Reviewer : Katie Craig

The Thursday/Saturday Show (Glasgow)

The Stand, Glasgow

Show starts 21.00

The beauty about the Thursday Show at The Stand is that the line-up repeats itself for the Saturday Show two days later; an iPlayer for lovers of live comedy, if you will. Tonight’s show offered its expected well-selected farrago of treats inside the Woodlands Road venue, compered by the hardest-working beard in the business, Martin Mor. The enthusiasm from our Irish host was infectious and he quickly endeared himself to the audience after snagging a pair of glasses in the afore-mentioned beard, exhibiting a frenetic application not too dissimilar from the evening’s headline act.

Opening performer of the night Julia Sutherland indulged the crowd with personal experiences ranging from weight loss to working within the media. Initially, Sutherland appeared a little tense, back firmly pressed against the infamous Stand logo on the wall behind her. However, with confidence growing and laughs scattered around the crammed venue, it was her regaled yarns about working as a life model which earned her most considerable laughs – and left the word “seepage” dripping in our ears.

Julia Sutherland
Julia Sutherland

The second segment of the evening was split between Glaswegian Richard Hunter and East Londoner Quincy. Hunter’s deadpan delivery was executed expertly, toying with the comedy of his own name to issues such as internet dating sites and marriage. It would not be unfair to compare Hunter’s straight-faced idiosyncrasies being on a par with a young Jack Dee. This was swiftly followed by the charismatic Quincy enforcing his well-rounded and polished personality quickly on the crowd. This set was split into two – the former segment surrounding his sons’ footprint on the world thus far – and latterly, dealing with relationships and parenthood. There was a relaxed and sanguine delivery by a genuine performer with whom the audience instantly connected with.

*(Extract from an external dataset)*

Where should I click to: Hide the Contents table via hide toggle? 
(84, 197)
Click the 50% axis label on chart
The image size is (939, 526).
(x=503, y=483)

Prior to his new “Off The Hook” tour across the UK in 2015, the endlessly-endearing Dylan Moran bookended the night in typical, capital ramshackle form. As Moran described himself as a “middle class, white, boring, bumbling fuckwit”, the crowd lapped up his inscrutable kidney of comedy, and despite an unfortunate incident whereby a member of the audience made Moran lose his train of thought, it was mercifully turned in Moran’s favour as he listed varying accounts concerning loss of memory and energy as time takes its toll. With a firm ‘home’ support, Moran settled in quickly to anarchic maunder about politics, without dislodging the connection he had with the audience – no mean feat on a Thursday student night. It is difficult to pinpoint jokes within Moran’s set and a far more easier feat to settle into his spirited and animated character that has acquainted itself with audiences up and down the country over the last two decades. Then as quickly as he had barged on to the tiny stage, Moran departed with a swift “See you soon – thanks, bye” behind the curtain.

Just as one audience member had educated us earlier in the evening that the Lithuanian for ‘hello’ is “Labas”, Dylan Moran demonstrated the true meaning of “Sláinte” as the audience advanced towards the exits, dregs in glasses toasted towards the bar, roaring into the damp November evening.